== Segment start ==

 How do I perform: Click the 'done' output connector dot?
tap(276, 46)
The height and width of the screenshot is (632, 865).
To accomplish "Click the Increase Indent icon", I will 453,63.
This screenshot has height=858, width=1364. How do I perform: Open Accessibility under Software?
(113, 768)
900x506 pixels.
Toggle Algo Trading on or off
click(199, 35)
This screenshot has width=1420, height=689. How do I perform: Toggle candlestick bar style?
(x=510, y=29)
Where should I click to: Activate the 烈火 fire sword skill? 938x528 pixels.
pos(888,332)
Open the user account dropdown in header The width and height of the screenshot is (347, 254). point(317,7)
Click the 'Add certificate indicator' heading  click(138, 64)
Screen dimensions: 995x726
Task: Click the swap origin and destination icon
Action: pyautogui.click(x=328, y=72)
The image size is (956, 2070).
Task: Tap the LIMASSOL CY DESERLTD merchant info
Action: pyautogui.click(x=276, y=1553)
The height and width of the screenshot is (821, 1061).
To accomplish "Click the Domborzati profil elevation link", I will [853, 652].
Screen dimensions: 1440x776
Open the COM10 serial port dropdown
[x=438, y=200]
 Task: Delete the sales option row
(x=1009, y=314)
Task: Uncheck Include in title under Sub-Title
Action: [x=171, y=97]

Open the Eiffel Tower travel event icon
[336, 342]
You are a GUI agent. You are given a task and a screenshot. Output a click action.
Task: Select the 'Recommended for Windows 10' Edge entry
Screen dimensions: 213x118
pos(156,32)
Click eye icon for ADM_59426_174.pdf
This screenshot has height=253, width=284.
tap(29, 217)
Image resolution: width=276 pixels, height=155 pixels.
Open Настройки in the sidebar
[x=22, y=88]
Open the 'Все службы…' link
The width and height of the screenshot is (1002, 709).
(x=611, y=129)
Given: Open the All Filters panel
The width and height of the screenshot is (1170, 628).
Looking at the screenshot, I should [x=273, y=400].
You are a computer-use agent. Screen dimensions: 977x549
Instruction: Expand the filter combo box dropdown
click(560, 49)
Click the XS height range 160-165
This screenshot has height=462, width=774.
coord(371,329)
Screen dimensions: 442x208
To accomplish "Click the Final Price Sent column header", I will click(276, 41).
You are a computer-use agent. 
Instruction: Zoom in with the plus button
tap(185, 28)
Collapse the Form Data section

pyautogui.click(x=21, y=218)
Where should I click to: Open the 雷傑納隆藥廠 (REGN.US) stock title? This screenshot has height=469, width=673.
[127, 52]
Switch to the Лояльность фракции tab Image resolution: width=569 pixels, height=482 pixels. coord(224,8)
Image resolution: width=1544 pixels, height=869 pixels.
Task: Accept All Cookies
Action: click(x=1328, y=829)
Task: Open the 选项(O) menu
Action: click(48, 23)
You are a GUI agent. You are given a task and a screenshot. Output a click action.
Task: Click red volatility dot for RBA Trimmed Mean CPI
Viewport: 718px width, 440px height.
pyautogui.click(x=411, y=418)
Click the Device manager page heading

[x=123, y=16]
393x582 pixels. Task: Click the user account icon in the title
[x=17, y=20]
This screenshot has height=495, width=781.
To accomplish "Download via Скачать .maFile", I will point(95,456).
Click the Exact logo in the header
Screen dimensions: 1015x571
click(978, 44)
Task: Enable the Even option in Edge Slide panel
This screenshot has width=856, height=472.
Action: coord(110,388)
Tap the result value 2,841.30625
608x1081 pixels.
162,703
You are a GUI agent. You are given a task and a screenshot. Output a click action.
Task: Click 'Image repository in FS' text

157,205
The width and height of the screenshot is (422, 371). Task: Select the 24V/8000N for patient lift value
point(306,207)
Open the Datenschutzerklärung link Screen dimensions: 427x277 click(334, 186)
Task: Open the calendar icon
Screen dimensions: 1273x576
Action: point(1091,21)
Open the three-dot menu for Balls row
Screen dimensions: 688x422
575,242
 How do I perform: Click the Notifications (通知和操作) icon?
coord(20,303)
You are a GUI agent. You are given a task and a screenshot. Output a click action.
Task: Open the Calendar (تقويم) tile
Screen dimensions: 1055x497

== Segment end ==

WORK ORDER:
When you write out the listing, keep every line exactly as it is above.

SOLUTION TO THIS PROBLEM:
 How do I perform: Click the 'done' output connector dot?
tap(276, 46)
The height and width of the screenshot is (632, 865).
To accomplish "Click the Increase Indent icon", I will 453,63.
This screenshot has height=858, width=1364. How do I perform: Open Accessibility under Software?
(113, 768)
900x506 pixels.
Toggle Algo Trading on or off
click(199, 35)
This screenshot has width=1420, height=689. How do I perform: Toggle candlestick bar style?
(x=510, y=29)
Where should I click to: Activate the 烈火 fire sword skill? 938x528 pixels.
pos(888,332)
Open the user account dropdown in header The width and height of the screenshot is (347, 254). point(317,7)
Click the 'Add certificate indicator' heading  click(138, 64)
Screen dimensions: 995x726
Task: Click the swap origin and destination icon
Action: pyautogui.click(x=328, y=72)
The image size is (956, 2070).
Task: Tap the LIMASSOL CY DESERLTD merchant info
Action: pyautogui.click(x=276, y=1553)
The height and width of the screenshot is (821, 1061).
To accomplish "Click the Domborzati profil elevation link", I will [853, 652].
Screen dimensions: 1440x776
Open the COM10 serial port dropdown
[x=438, y=200]
 Task: Delete the sales option row
(x=1009, y=314)
Task: Uncheck Include in title under Sub-Title
Action: [x=171, y=97]

Open the Eiffel Tower travel event icon
[336, 342]
You are a GUI agent. You are given a task and a screenshot. Output a click action.
Task: Select the 'Recommended for Windows 10' Edge entry
Screen dimensions: 213x118
pos(156,32)
Click eye icon for ADM_59426_174.pdf
This screenshot has height=253, width=284.
tap(29, 217)
Image resolution: width=276 pixels, height=155 pixels.
Open Настройки in the sidebar
[x=22, y=88]
Open the 'Все службы…' link
The width and height of the screenshot is (1002, 709).
(x=611, y=129)
Given: Open the All Filters panel
The width and height of the screenshot is (1170, 628).
Looking at the screenshot, I should [x=273, y=400].
You are a computer-use agent. Screen dimensions: 977x549
Instruction: Expand the filter combo box dropdown
click(560, 49)
Click the XS height range 160-165
This screenshot has height=462, width=774.
coord(371,329)
Screen dimensions: 442x208
To accomplish "Click the Final Price Sent column header", I will click(276, 41).
You are a computer-use agent. 
Instruction: Zoom in with the plus button
tap(185, 28)
Collapse the Form Data section

pyautogui.click(x=21, y=218)
Where should I click to: Open the 雷傑納隆藥廠 (REGN.US) stock title? This screenshot has height=469, width=673.
[127, 52]
Switch to the Лояльность фракции tab Image resolution: width=569 pixels, height=482 pixels. coord(224,8)
Image resolution: width=1544 pixels, height=869 pixels.
Task: Accept All Cookies
Action: click(x=1328, y=829)
Task: Open the 选项(O) menu
Action: click(48, 23)
You are a GUI agent. You are given a task and a screenshot. Output a click action.
Task: Click red volatility dot for RBA Trimmed Mean CPI
Viewport: 718px width, 440px height.
pyautogui.click(x=411, y=418)
Click the Device manager page heading

[x=123, y=16]
393x582 pixels. Task: Click the user account icon in the title
[x=17, y=20]
This screenshot has height=495, width=781.
To accomplish "Download via Скачать .maFile", I will point(95,456).
Click the Exact logo in the header
Screen dimensions: 1015x571
click(978, 44)
Task: Enable the Even option in Edge Slide panel
This screenshot has width=856, height=472.
Action: coord(110,388)
Tap the result value 2,841.30625
608x1081 pixels.
162,703
You are a GUI agent. You are given a task and a screenshot. Output a click action.
Task: Click 'Image repository in FS' text

157,205
The width and height of the screenshot is (422, 371). Task: Select the 24V/8000N for patient lift value
point(306,207)
Open the Datenschutzerklärung link Screen dimensions: 427x277 click(334, 186)
Task: Open the calendar icon
Screen dimensions: 1273x576
Action: point(1091,21)
Open the three-dot menu for Balls row
Screen dimensions: 688x422
575,242
 How do I perform: Click the Notifications (通知和操作) icon?
coord(20,303)
You are a GUI agent. You are given a task and a screenshot. Output a click action.
Task: Open the Calendar (تقويم) tile
Screen dimensions: 1055x497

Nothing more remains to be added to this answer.